Saturday, September 1, 2012

Eat Here & Get Gas

Wishing everyone a safe and happy Labor Day holiday weekend.
___________

OK, this is not the most original advertising come-on.  I have seen it posted on various gas station-general store signs across the width and breadth of the United States.  Yet, when I think of it, only one place comes immediately to mind - Buddy’s Store, on Sabbathday Road right here in New Gloucester, Maine.  For years it was the closest store to our lakeside cottage where we frequently stopped for milk or bread, soda or beer, toilet paper or maybe a whoopie pie.  More importantly, it was a place where I came in the early morning for that first cuppa joe and perhaps a hot breakfast while I listened to the local regulars solve the problems of the world over their mugs of coffee.  Each year it was the same guys sitting at the same table.  Only difference was the problems they were solving.  I just listened and soaked it all in.

Unfortunately those days are long gone.  That was back when Buddy’s was still located on State Route 26, one of the main highways running north from Portland through the hills of western Maine to the New Hampshire border and beyond, passing through Dixville Notch on the way to Colebrook, New Hampshire.   Route 26 has long been a major route for Canadian beach traffic in the summer being the most direct route from Montréal to Old Orchard Beach, south of Portland.  It is also popular with the autumn leaf peepers heading into the Oxford Hills and the foothills of the White Mountains, as well as with skiers and other winter sports enthusiasts on their way north from Portland and Boston to the Sunday River ski area near Bethel.  Thousands of car would pass by Buddy’s daily, and it was a convenient rest stop for gas and treats.

Route 26 still carries much of the traffic between Portland and Montréal, but it no longer passes by Buddy’s Store, the result of a three mile long by-pass and realignment opened in early 2004.  Consequently, Buddy’s is no longer the rural highway mecca it use to be as this old section of the highway, full of narrow S-curves, is now Sabbathday Road operated by the town of New Gloucester and used mostly by those with homes and cottages here on Sabbathday Lake.

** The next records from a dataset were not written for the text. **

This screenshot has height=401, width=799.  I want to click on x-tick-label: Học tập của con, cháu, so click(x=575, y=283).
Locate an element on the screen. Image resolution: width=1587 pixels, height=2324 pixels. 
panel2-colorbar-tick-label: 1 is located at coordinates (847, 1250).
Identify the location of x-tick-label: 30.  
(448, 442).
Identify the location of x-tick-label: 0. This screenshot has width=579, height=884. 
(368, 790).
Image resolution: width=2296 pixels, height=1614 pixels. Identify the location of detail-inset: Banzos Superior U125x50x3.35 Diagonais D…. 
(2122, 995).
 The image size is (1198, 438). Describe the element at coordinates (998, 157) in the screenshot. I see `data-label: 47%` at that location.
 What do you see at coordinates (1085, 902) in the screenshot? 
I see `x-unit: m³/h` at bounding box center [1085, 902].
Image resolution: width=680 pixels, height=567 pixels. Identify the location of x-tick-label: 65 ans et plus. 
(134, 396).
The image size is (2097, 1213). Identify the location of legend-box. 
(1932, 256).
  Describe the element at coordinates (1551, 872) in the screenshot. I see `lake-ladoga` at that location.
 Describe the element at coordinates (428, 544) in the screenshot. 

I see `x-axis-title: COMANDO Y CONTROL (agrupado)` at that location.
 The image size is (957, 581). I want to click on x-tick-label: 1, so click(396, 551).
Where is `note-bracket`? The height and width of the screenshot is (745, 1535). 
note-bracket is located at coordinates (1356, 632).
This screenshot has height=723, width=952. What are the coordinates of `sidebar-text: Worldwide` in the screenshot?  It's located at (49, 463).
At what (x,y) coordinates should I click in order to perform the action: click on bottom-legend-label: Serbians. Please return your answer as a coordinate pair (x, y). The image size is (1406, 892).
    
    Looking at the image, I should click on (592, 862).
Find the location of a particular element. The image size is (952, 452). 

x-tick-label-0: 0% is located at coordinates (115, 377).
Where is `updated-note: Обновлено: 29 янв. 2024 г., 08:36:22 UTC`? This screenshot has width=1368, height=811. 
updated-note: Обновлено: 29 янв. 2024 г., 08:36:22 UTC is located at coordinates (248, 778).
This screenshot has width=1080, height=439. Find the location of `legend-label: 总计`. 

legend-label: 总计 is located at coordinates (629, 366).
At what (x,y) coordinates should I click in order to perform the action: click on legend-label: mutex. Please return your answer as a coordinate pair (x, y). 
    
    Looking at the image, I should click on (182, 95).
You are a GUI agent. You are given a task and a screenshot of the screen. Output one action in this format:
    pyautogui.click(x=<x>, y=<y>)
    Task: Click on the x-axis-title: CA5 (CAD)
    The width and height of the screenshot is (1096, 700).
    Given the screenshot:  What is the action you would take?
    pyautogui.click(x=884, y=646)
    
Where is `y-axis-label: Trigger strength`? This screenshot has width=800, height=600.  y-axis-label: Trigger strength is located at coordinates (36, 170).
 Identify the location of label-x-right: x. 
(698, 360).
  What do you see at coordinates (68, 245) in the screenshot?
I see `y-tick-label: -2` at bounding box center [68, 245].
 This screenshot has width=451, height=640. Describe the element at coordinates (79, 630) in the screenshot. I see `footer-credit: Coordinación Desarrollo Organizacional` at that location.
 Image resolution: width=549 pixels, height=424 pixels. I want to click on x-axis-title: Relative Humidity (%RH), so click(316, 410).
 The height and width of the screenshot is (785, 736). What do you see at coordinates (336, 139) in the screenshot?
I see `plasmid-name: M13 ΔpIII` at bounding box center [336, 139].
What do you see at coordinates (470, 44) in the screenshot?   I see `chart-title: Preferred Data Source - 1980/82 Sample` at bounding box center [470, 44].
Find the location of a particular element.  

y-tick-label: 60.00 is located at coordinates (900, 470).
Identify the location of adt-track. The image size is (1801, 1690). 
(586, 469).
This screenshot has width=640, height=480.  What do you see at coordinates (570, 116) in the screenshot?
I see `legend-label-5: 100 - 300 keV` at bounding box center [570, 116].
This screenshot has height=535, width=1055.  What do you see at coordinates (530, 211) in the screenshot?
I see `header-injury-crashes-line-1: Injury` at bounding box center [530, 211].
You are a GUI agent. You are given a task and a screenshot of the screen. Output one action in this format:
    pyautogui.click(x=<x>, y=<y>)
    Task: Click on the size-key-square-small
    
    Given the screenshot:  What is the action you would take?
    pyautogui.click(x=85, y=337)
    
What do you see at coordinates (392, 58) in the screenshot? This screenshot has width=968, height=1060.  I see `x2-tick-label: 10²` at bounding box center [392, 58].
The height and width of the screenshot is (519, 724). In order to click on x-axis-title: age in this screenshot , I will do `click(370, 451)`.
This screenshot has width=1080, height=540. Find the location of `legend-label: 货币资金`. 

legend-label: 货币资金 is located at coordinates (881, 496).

Buddy’s is still there with its sign beckoning travelers to stop for “gas,” yet very few people do these days.  Frequently when I drive past there is no one around save the person running the small take-out pizza joint that now occupies most of the space.  Gone are most of the assorted canned good, bread, household goods, automotive supplies, fishing tackle, and the few tables where I use to eat breakfast and catch upon the local goings on.  Now there is small shelf with a very few items and the wall coolers still offer beer and soda, eggs and bacon, milk and cheese, and nightcrawlers.  Otherwise, all that was once Buddy’s is now gone and I drive by saddened by the fact that only the name and a few fading memories are left.